--- PROVIDED DATA ---

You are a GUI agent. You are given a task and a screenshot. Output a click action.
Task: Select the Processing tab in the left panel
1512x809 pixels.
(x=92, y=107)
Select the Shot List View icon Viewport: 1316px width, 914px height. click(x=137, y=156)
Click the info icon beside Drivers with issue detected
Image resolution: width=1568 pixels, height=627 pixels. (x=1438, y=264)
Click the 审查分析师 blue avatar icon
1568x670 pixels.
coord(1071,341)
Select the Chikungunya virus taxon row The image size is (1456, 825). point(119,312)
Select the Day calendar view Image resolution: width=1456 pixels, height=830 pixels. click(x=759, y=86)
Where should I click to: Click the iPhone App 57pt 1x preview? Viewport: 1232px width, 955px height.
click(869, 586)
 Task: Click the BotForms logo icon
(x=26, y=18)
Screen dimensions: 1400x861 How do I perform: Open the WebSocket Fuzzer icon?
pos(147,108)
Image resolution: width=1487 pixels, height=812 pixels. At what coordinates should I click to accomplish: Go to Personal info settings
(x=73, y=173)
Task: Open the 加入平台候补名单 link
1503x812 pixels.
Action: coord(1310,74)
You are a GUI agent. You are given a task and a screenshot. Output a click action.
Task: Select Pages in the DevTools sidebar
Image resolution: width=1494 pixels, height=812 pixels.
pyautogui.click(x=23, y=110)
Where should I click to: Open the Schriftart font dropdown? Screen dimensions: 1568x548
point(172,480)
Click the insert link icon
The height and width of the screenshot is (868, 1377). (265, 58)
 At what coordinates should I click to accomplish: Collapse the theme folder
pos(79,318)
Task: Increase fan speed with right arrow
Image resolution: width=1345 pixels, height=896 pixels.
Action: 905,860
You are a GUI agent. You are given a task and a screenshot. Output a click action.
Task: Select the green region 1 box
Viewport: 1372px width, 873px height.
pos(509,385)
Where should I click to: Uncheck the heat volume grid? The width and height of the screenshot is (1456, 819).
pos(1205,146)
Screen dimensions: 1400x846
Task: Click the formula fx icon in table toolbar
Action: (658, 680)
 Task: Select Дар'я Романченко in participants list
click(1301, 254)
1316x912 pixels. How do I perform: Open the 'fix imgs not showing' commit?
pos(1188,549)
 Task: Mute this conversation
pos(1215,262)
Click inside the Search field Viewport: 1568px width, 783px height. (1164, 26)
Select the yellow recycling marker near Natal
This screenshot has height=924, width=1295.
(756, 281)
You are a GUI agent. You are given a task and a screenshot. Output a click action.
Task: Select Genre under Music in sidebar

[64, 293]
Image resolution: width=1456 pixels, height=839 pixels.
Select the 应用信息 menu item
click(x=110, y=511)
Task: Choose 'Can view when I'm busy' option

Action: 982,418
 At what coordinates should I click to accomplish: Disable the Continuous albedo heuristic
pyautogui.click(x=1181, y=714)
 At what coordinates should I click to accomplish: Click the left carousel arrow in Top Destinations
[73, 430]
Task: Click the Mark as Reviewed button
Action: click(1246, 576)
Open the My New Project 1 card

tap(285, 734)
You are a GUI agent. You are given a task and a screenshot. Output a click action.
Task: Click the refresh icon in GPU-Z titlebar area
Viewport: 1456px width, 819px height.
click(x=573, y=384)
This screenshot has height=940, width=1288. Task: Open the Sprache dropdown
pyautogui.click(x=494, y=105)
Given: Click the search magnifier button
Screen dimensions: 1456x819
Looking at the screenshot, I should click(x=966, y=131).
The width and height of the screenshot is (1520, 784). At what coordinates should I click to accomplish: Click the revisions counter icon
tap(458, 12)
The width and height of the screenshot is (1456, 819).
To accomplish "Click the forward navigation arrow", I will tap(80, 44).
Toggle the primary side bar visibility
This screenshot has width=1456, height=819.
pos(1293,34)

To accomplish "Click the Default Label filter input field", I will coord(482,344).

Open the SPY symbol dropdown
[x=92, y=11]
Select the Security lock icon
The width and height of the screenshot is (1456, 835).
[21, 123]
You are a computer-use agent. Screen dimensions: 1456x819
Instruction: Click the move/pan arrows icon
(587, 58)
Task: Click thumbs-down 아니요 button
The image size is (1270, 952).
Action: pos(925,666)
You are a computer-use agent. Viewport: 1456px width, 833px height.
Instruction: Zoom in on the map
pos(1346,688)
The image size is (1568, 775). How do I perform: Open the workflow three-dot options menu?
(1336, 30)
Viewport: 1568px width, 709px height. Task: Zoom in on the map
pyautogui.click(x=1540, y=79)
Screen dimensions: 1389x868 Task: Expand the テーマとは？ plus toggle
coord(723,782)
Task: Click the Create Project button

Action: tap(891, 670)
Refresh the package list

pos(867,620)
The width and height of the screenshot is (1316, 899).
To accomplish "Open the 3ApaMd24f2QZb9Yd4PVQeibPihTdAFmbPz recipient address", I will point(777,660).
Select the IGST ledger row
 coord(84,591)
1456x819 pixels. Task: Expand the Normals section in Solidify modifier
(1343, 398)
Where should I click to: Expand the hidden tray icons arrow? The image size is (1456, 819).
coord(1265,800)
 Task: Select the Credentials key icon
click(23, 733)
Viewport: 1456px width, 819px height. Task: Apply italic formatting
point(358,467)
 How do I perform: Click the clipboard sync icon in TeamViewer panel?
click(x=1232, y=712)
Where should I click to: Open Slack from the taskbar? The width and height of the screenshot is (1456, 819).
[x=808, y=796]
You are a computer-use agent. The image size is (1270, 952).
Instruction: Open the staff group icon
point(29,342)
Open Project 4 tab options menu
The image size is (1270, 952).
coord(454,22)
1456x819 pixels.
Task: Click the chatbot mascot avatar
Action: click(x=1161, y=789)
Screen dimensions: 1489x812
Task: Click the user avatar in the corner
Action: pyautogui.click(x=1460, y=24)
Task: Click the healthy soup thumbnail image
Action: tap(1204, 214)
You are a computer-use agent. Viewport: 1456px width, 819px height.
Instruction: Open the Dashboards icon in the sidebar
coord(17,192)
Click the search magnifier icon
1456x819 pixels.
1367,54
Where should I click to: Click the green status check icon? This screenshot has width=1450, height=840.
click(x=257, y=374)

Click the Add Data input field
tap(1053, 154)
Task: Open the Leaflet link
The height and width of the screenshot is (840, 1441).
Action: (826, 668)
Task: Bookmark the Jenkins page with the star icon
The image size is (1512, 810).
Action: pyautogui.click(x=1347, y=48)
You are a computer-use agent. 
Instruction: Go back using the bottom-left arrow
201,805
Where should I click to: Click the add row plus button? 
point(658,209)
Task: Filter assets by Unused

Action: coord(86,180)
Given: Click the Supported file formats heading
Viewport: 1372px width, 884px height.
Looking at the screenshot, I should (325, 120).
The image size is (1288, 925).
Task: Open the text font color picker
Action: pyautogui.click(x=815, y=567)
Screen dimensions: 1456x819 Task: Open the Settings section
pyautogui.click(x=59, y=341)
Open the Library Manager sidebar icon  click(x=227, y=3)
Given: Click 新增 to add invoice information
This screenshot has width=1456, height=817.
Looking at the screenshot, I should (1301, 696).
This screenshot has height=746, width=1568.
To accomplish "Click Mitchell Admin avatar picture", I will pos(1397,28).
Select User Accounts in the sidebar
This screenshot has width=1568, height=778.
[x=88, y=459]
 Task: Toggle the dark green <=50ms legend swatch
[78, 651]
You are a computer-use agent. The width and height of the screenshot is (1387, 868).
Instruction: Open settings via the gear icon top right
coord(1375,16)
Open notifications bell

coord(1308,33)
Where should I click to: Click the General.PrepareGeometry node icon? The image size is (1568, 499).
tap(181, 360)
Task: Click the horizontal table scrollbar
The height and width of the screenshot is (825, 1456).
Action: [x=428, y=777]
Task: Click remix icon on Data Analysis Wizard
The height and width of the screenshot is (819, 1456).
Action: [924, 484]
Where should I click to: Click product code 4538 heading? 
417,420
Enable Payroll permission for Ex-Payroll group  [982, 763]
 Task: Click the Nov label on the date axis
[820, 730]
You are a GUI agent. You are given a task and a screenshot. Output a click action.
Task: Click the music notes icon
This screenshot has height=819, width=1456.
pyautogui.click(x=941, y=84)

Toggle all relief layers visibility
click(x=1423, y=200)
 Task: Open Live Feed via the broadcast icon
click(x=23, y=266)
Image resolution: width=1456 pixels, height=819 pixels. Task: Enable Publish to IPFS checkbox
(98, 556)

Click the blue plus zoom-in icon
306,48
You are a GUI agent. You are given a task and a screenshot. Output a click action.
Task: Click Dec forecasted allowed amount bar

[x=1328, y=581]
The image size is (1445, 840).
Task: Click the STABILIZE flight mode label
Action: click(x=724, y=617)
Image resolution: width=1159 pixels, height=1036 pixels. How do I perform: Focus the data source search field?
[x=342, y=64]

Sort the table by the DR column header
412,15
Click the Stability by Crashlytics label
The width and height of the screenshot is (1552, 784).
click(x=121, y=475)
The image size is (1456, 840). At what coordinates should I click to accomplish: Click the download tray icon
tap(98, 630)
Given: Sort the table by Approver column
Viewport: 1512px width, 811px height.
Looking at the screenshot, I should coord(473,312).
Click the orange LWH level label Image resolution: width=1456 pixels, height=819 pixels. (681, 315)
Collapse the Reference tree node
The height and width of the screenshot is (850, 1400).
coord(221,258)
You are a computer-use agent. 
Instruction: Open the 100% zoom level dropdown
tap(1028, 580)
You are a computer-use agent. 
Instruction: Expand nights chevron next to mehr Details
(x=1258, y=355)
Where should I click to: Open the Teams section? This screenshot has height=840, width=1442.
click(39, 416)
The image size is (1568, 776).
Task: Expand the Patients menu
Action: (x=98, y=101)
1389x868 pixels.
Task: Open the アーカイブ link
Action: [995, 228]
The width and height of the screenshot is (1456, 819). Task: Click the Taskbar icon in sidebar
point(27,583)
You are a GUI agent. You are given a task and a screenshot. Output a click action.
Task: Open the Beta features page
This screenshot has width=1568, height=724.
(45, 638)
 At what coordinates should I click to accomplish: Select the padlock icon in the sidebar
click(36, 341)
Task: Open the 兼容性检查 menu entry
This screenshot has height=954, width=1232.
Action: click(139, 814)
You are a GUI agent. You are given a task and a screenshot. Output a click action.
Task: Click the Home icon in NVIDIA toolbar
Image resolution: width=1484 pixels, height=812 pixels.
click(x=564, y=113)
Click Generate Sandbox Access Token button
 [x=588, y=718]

---

:: EXERCISE DIRECTIONS ::
Lines from the start of the material through the line containing "Select the Shot" are wanted. Write them out exactly.

:: SOLVED EXERCISE ::
You are a GUI agent. You are given a task and a screenshot. Output a click action.
Task: Select the Processing tab in the left panel
1512x809 pixels.
(x=92, y=107)
Select the Shot List View icon Viewport: 1316px width, 914px height. click(x=137, y=156)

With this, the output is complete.